*Assignment*
How many lines in the records below include "Given"? Answer with the number only.

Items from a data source
⁂

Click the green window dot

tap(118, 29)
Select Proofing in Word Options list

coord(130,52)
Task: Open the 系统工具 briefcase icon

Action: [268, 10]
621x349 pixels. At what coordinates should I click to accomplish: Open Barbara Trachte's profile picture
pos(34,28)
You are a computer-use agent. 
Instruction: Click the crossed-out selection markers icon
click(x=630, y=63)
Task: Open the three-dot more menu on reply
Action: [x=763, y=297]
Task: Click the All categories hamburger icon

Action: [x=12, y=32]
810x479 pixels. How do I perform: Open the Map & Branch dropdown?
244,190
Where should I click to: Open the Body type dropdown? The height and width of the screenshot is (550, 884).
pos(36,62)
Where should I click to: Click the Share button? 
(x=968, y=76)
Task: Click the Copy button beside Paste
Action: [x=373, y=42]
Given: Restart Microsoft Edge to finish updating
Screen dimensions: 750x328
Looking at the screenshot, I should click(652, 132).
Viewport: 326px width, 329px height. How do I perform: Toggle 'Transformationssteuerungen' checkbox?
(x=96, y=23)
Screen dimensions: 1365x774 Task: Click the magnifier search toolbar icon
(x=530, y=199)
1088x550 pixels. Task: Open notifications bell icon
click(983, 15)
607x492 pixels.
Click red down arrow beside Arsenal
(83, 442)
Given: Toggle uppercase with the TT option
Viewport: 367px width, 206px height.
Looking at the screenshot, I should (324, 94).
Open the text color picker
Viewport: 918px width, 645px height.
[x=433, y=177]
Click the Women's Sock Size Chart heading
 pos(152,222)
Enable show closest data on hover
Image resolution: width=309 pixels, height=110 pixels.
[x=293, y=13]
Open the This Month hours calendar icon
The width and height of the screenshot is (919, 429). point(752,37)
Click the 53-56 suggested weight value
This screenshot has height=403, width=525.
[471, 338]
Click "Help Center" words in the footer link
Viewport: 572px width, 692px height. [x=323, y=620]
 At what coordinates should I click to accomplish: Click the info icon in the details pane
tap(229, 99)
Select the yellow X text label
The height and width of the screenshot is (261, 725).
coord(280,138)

⁂

*Reply*
2